◆ **What you should do**
Only a number is wanted here: how many lines in the records below contain the string "agent".

(Dataset records)
※

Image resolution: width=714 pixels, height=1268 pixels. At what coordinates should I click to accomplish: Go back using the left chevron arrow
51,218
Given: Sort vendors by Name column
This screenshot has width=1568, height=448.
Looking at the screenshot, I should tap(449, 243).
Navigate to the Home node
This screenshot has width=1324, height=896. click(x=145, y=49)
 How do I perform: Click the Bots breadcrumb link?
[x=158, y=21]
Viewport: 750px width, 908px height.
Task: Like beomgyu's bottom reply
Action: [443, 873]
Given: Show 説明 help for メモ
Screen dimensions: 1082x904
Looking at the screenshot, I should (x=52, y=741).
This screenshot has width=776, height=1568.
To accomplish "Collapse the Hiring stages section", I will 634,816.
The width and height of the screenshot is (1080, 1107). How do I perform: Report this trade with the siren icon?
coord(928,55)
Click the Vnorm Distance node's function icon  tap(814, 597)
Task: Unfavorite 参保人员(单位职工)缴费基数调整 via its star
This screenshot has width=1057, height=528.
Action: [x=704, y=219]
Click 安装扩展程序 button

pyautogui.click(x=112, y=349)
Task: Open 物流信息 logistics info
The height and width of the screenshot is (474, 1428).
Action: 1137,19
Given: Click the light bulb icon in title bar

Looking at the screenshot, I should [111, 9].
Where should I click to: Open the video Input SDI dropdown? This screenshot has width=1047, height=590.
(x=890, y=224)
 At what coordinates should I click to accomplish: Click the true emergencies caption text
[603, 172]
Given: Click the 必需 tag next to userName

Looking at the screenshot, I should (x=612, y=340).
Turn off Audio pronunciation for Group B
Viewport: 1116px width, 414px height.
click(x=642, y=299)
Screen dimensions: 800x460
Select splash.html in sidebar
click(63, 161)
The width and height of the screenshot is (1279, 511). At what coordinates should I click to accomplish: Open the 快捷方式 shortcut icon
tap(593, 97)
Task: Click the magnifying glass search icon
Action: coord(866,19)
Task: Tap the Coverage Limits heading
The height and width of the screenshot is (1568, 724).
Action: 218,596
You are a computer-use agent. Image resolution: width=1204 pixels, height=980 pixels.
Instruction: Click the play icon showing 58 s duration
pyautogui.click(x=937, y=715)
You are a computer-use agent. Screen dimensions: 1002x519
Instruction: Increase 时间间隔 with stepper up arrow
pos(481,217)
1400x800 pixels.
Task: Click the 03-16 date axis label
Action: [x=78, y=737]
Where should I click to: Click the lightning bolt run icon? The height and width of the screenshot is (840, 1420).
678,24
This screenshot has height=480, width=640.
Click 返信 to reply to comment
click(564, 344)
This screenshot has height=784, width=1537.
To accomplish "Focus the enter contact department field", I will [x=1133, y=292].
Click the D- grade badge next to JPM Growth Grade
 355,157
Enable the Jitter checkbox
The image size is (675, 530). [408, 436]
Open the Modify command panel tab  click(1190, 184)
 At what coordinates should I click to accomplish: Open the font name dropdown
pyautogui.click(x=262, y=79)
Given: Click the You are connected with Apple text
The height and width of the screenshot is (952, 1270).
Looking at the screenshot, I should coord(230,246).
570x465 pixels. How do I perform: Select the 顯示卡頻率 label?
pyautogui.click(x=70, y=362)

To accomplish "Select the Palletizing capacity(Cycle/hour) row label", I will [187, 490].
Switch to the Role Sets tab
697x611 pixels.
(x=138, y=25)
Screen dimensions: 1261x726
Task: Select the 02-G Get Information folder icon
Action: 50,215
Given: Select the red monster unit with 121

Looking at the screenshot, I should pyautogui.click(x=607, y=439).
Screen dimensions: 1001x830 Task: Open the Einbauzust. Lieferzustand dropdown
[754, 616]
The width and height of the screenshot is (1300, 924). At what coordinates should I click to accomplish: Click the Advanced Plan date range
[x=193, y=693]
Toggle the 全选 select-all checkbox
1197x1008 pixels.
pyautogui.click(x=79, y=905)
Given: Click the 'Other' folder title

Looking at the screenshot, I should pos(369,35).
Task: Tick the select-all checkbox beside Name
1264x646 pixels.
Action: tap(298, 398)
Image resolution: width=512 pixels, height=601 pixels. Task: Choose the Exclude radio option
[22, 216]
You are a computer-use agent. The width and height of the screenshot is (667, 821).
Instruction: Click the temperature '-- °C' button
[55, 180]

※

◆ **Task response**
3